» WHAT YOU NEED TO DO:
Please set down, unchanged, the part of the items that opens with the line containing "How do I perform: Select" and closes with the line containing "[x=1082, y=439]". Leave the pictures out.

START MATERIALS PROVIDED

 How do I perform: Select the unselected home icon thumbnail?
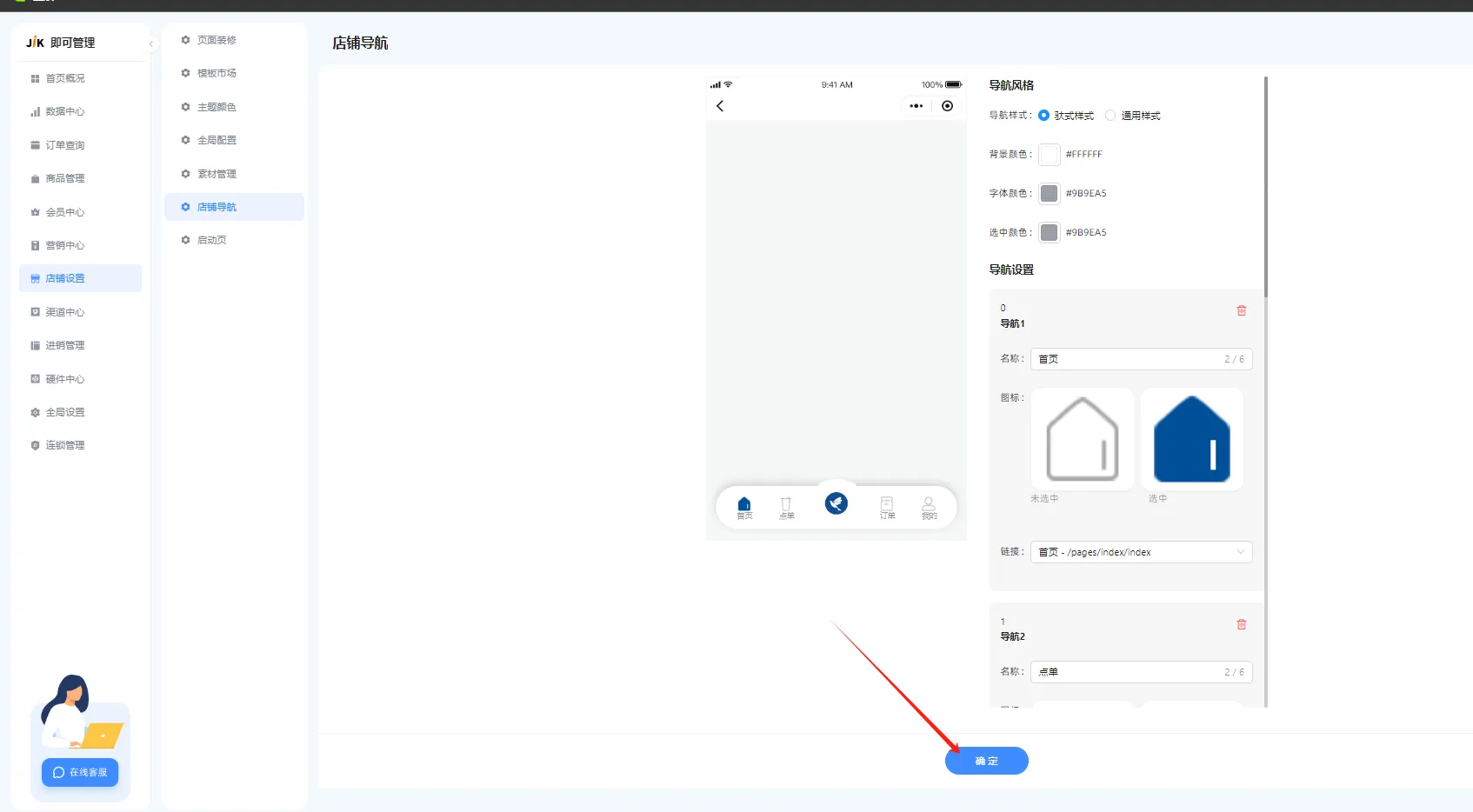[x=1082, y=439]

END MATERIALS PROVIDED
START MATERIALS PROVIDED

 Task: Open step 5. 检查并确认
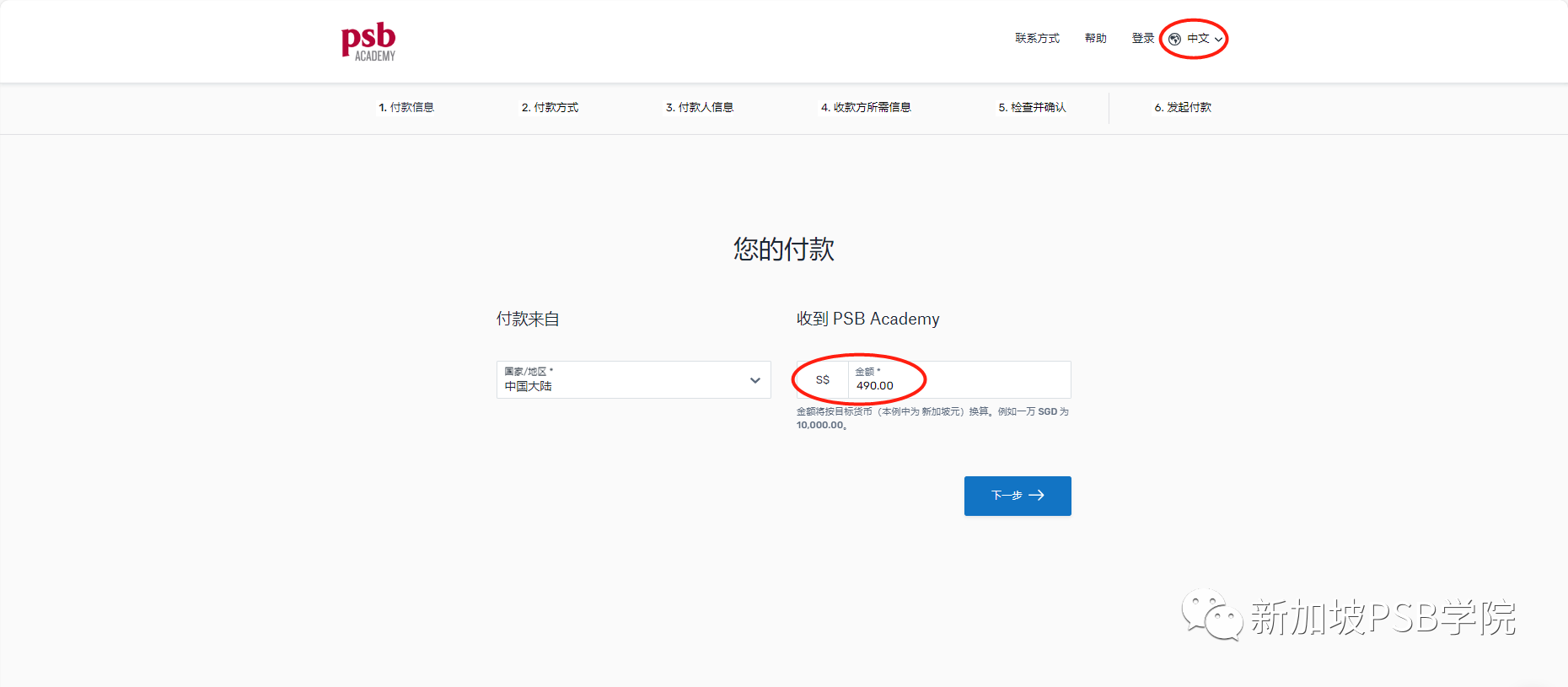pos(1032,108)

END MATERIALS PROVIDED
START MATERIALS PROVIDED

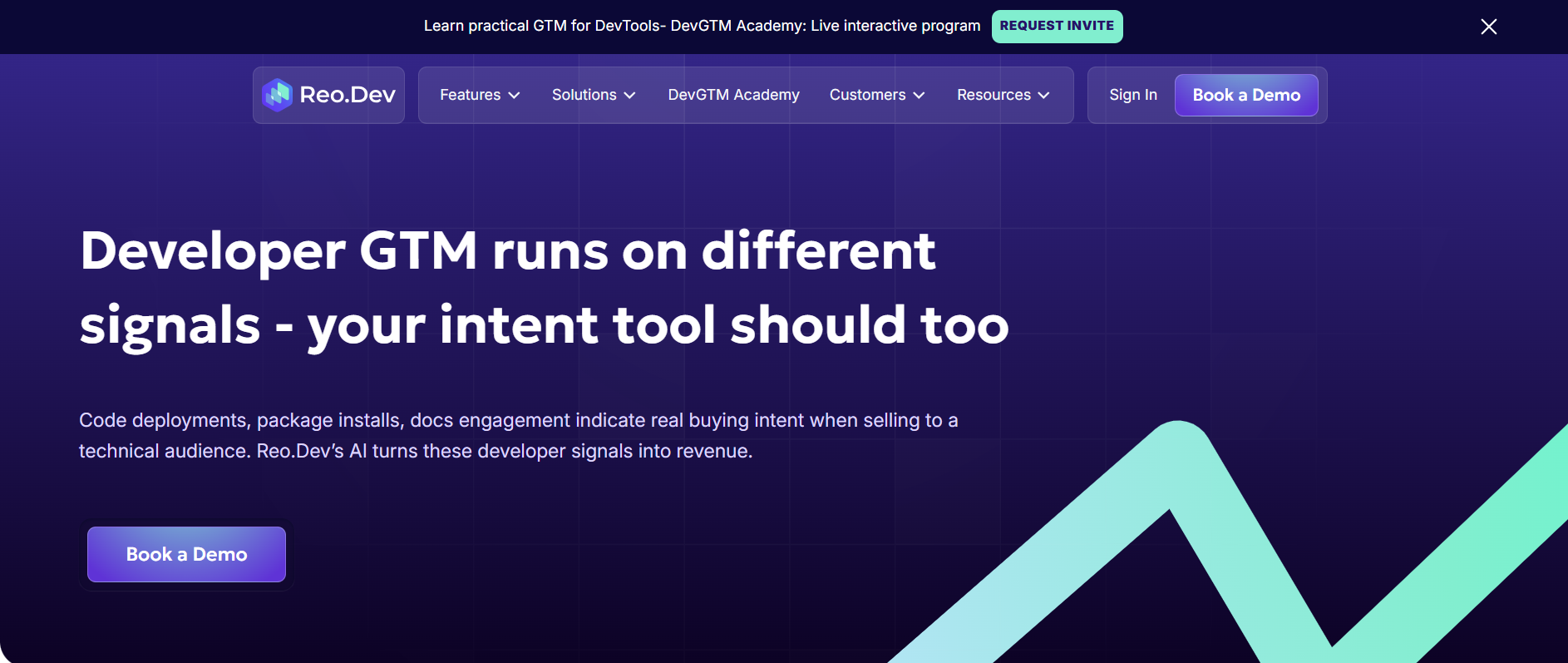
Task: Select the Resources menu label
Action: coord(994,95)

END MATERIALS PROVIDED

» ANSWER TO THE TASK:
 How do I perform: Select the unselected home icon thumbnail?
[x=1082, y=439]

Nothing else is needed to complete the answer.